* _Work instruction_: From the records below, print exactly the lines starting at the one containing "Task: Click the Chainstack-Growth" and ending at the one containing "Viewport: 1568px width, 536px height.", ends included, and nothing else.

* _Records shown_:
+===+

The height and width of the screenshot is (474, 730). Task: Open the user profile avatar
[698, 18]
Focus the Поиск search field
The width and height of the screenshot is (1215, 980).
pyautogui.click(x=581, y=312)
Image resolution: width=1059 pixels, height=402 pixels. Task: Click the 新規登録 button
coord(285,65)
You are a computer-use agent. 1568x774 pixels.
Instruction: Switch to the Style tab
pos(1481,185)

+===+

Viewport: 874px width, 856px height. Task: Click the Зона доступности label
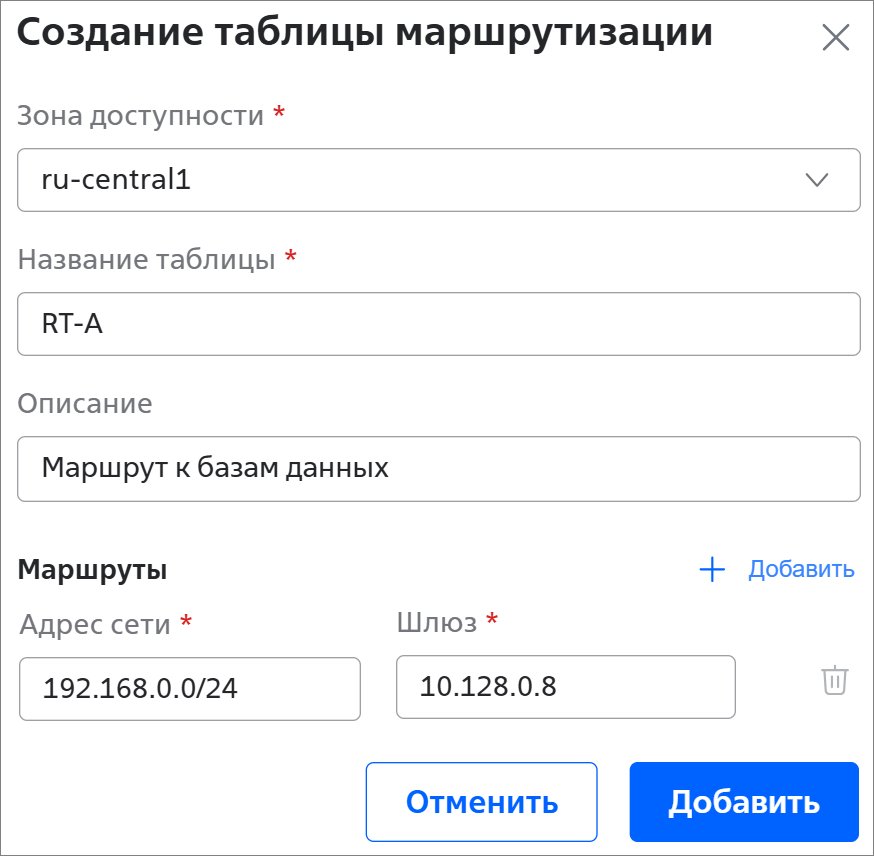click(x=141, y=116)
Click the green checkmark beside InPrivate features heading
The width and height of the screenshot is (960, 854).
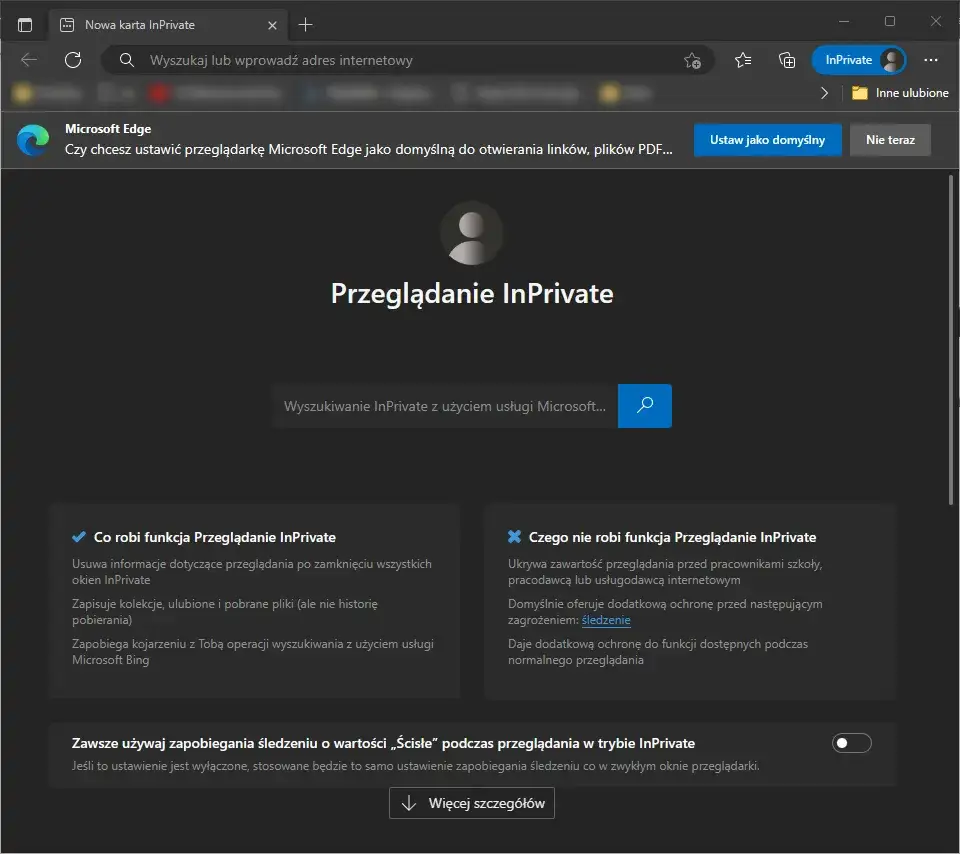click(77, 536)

+===+

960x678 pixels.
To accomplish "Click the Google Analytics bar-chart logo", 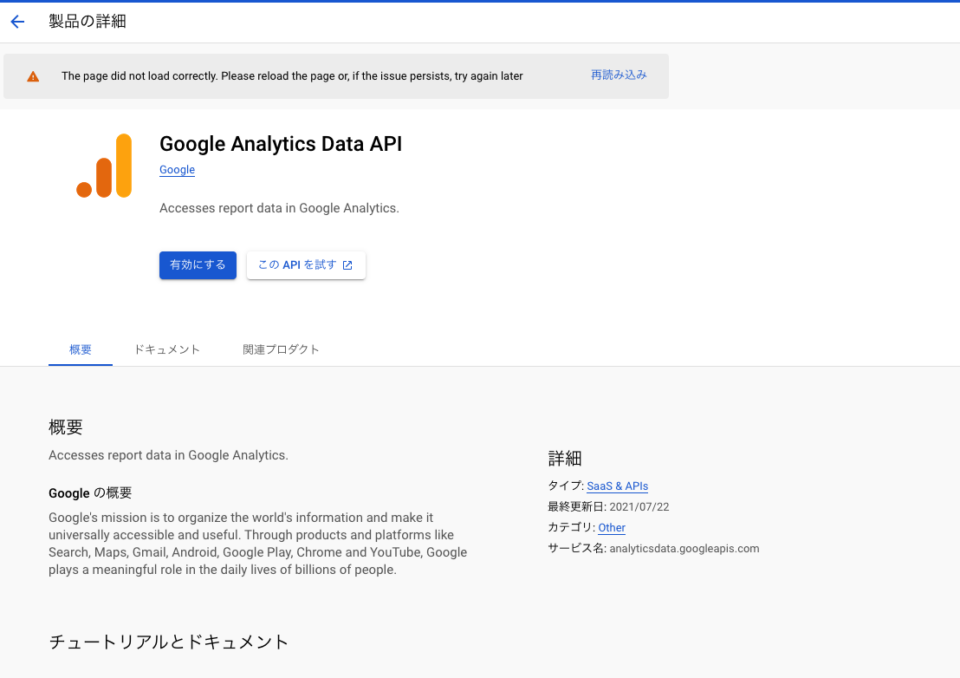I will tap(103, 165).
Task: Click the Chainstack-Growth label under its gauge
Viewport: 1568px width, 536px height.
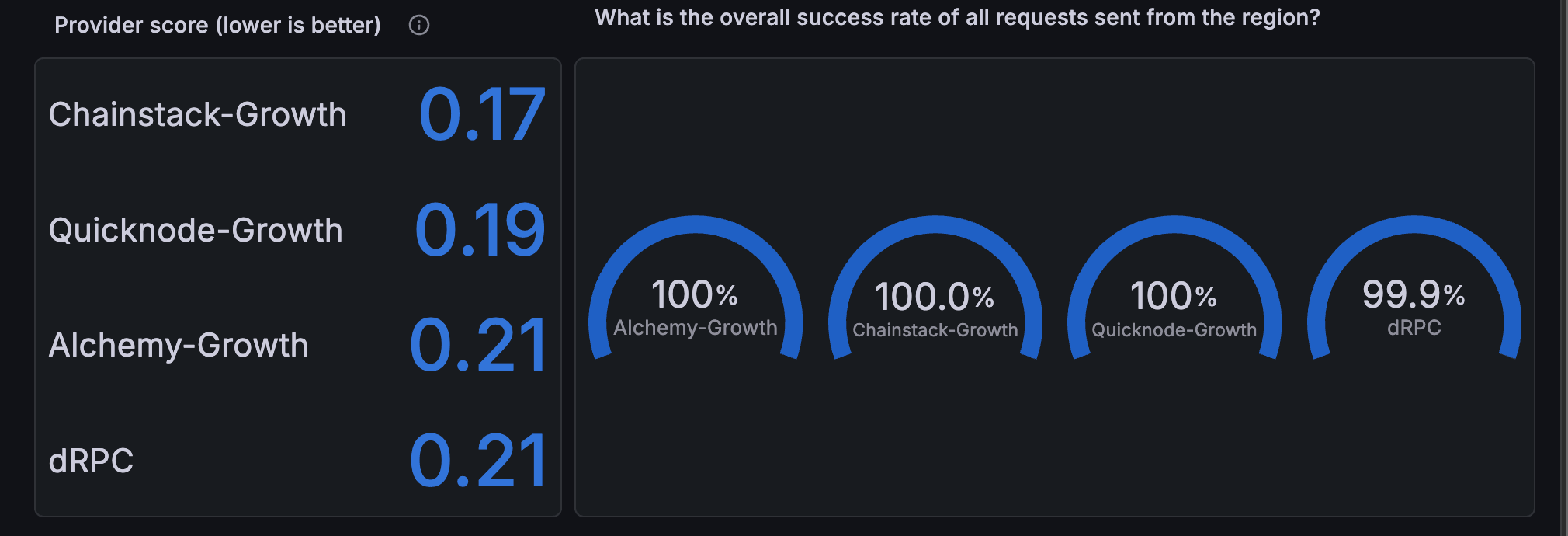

+===+

* _Output for this task_:
Task: Click the Chainstack-Growth label under its gauge
Viewport: 1568px width, 536px height.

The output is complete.